The problem ->
Of the entries below, repeat exactly only those lines from the one containing "Task: Click the green block in the top bar" through the last line, with pictures omitted.

Saved data entries ->
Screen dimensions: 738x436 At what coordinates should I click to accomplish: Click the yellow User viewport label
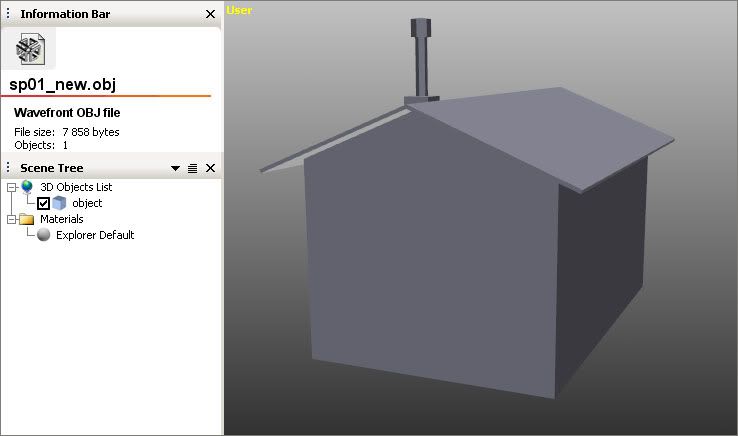pyautogui.click(x=239, y=10)
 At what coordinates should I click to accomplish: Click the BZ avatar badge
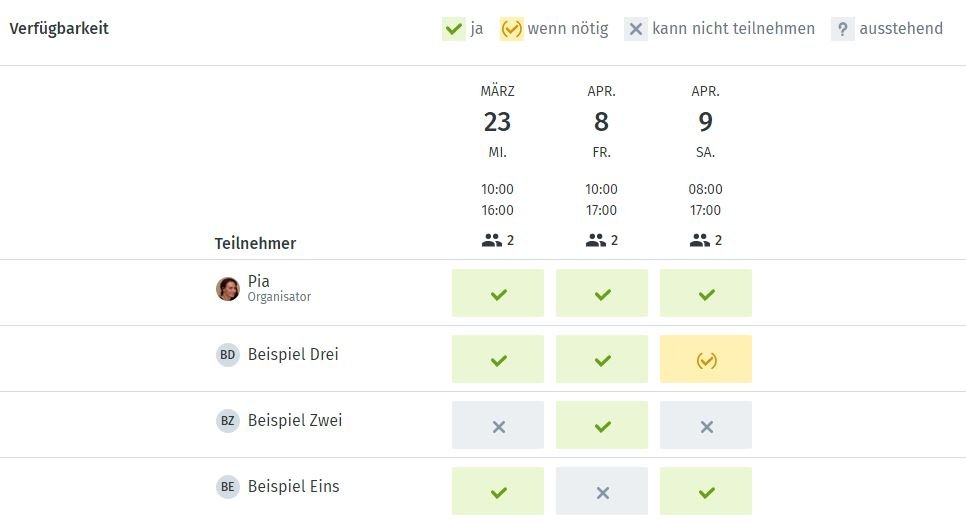coord(227,421)
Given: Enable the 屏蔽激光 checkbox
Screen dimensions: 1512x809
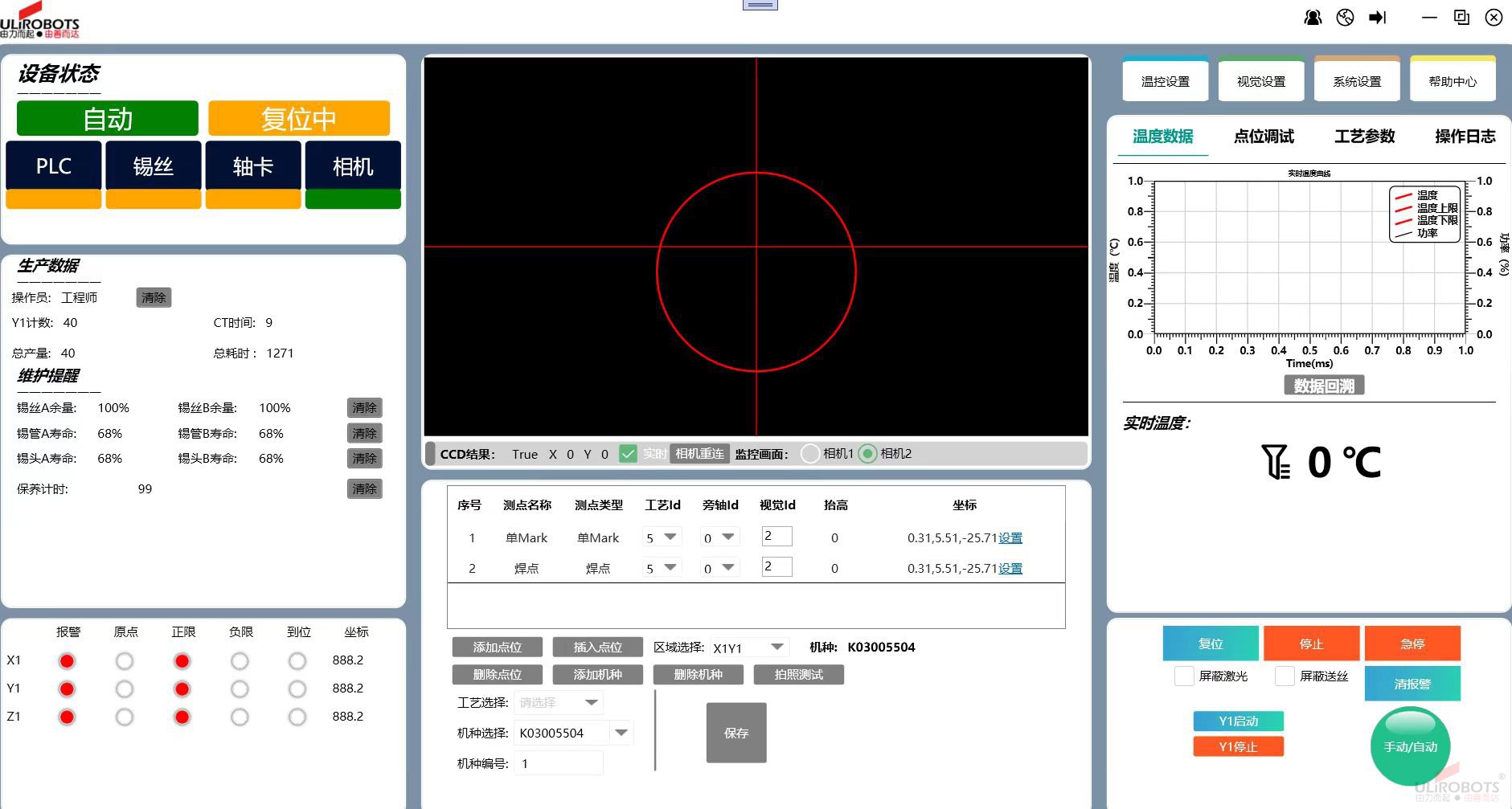Looking at the screenshot, I should point(1184,676).
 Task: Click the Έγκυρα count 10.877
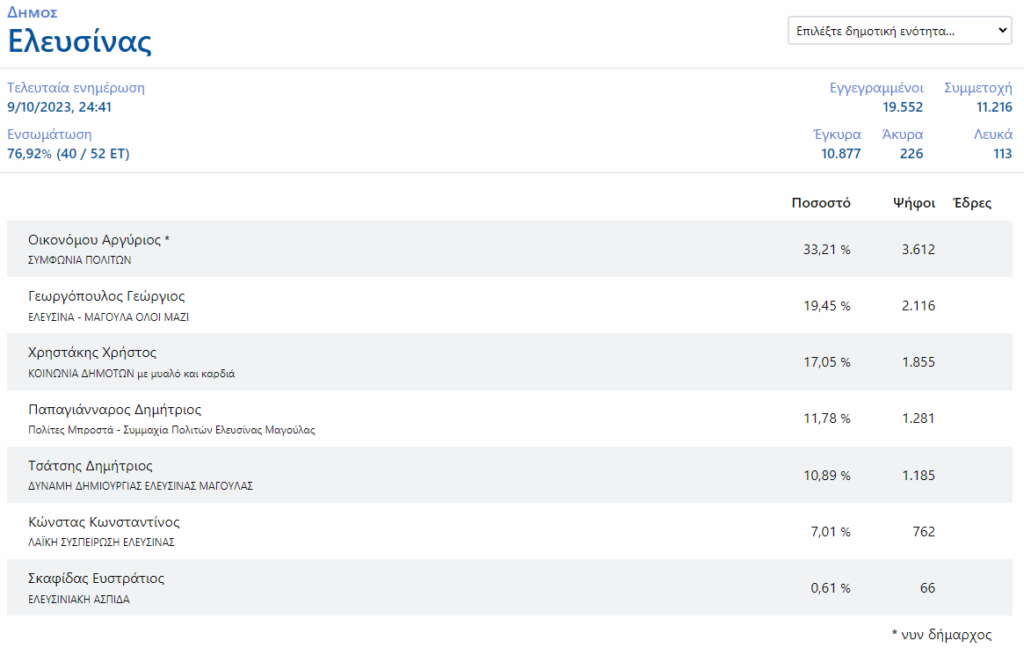click(840, 154)
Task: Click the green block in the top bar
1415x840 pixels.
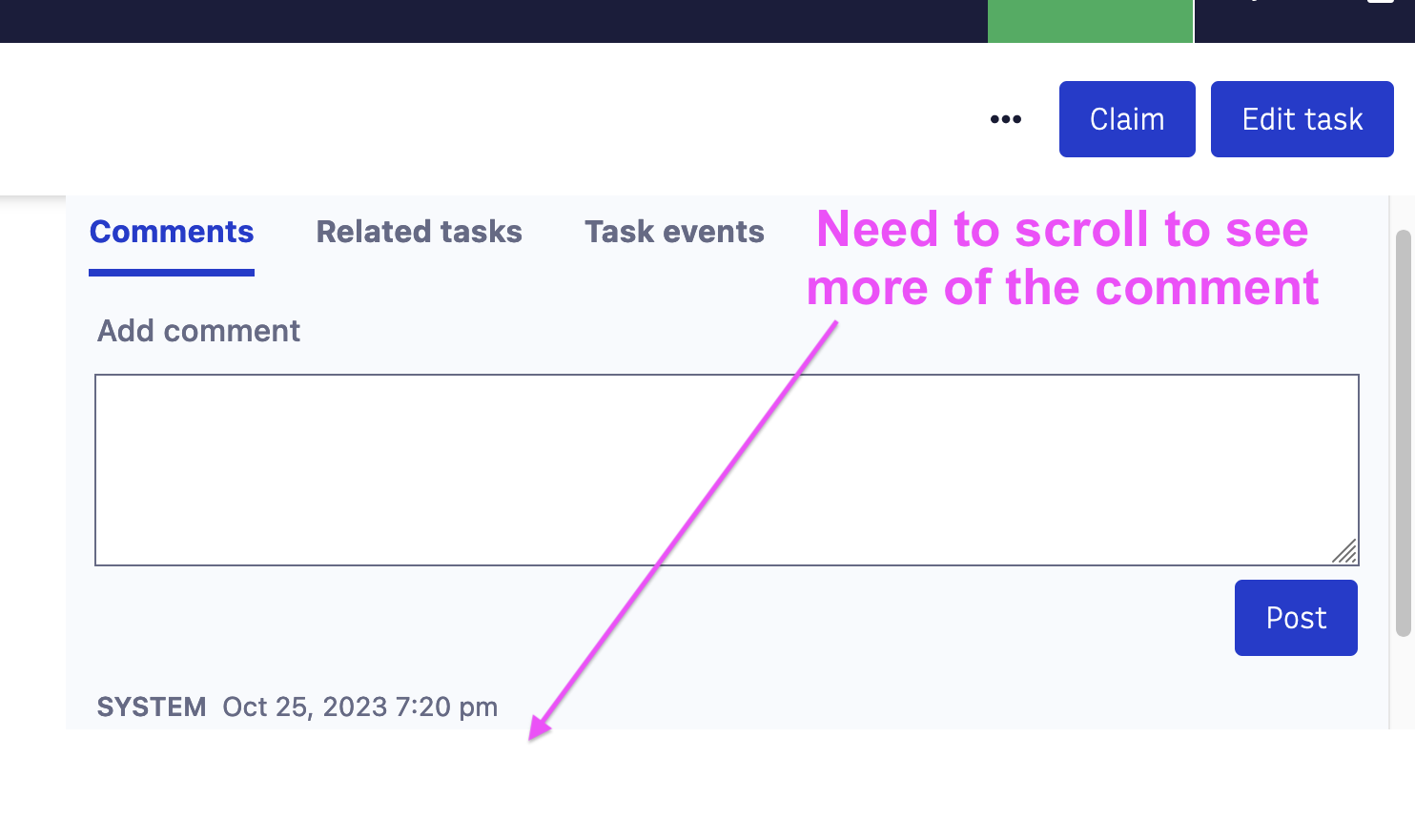Action: tap(1090, 21)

Exercise answer ->
Task: Click the green block in the top bar
1415x840 pixels.
Action: tap(1090, 21)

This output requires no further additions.